I look over at her, our eyes meet for a moment before she turns her focus back to the road.
“Thanks.”
“No problem.”
She takes me to a restaurant with hamburgers – no argument – and I order a cheeseburger while she goes with salad.
“I’m making you a salad tonight,” I say.
“I know. But we are also making pasta with cream sauce. So, I’m going to pace myself. Also, we have that cake.” The cake at least, is a pretty cheery addition to things.
We head out of the restaurant, and I breathe in the warm air. It’s beautiful, this place. It’s not going to be too hard being home more. Being in Oregon. I do love it here.
“You okay?” She bumps up beside me, and her palm presses to mine, and before I can think about it, I’m lacing my fingers through hers, and we are holding hands.
Neither of us speaks, and we walk to the car together like that.
I open her door for her, managing to do all that while still walking on crutches.
It is possible. I feel better. More in control of my body.
As the wound in my midsection heals, my ability to maneuver gets easier.
I don’t need to rely on my still-injured leg quite as much.
I don’t default to putting weight on that side of my body.
But mainly, I just like feeling functional.
For her. With her. I like not feeling like I need everything done for me.
I know what she said is true. That I would feel differently if it were somebody else.
That I wouldn’t think that they only had value if their body went back to the way it had always been.
Of course I wouldn’t think that. But I just feel differently about myself.
And I hate the idea that I might have to change my thinking.
I don’t want to change. I get into the car, and buckle myself in.
“I might have to change.” It’s not even a fully formed thought, and I said it out loud to her.
“Your clothes? Or philosophically.”
“Philosophically. I don’t want to.”
“I don’t know that anybody wants to.”
“Yeah. It’s just hard.”
“I know. I mean, I don’t know, because it’s not something that really happened to me.

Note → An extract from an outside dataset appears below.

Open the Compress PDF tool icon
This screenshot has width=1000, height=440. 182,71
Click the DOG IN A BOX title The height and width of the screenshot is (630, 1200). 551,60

But my mom – I hate to keep comparing you, it’s just I see parallels.
After she did treatment the first time, she always got tired a little bit easier.
It just changed things for her. And there were always new medications and new treatments, and they had responses in her body.
Some affected her terribly, and some made it so she could pretty much go about her daily life.
It all just depended on where she was in the remission cycle.
But I loved her just the same. No matter what.
We all did. And sometimes we had to change what we did.
What we didn’t do. But it didn’t change how we felt about her. ”
“I get that. I do.” Except all my relationships feel more tentative than that, and I have a feeling that’s on me. I have a feeling that’s about my own stuff. My own baggage. What I feel and don’t feel in those relationships.
“I’m just saying. Having to face down change is kind of a terrible thing. But eventually, you’re just living it. And everything will fall into place.”
I hope that’s true. I really do.
I take a nap when we get home, because it’s actually been kind of a long, weird day. And when I get up, she’s in the kitchen putting a pot of pasta on the stovetop.
“I’ll get to making that salad.”
I fetch a cutting board, and a knife. I find a good way to brace myself against the counter, and start chopping vegetables methodically.
“I really don’t want you to lose your balance while you’re holding that knife.”
“It’s fine,” I say. “If there’s one thing I’m pretty confident with… Well, it’s sex. But if there’s another thing, it’s that I do know my way around the kitchen.”
“I guess you do.” Her forehead creases. “That’s kind of a weird skill for you to have.”
I notice she ignores my comment about sex. “Not really. I used to cook when I was a kid.”
“You did?”
“Oh, when my mom was getting her real estate business up and running she would have really long days. I got good at cooking. I got good at… Making things easier for her.”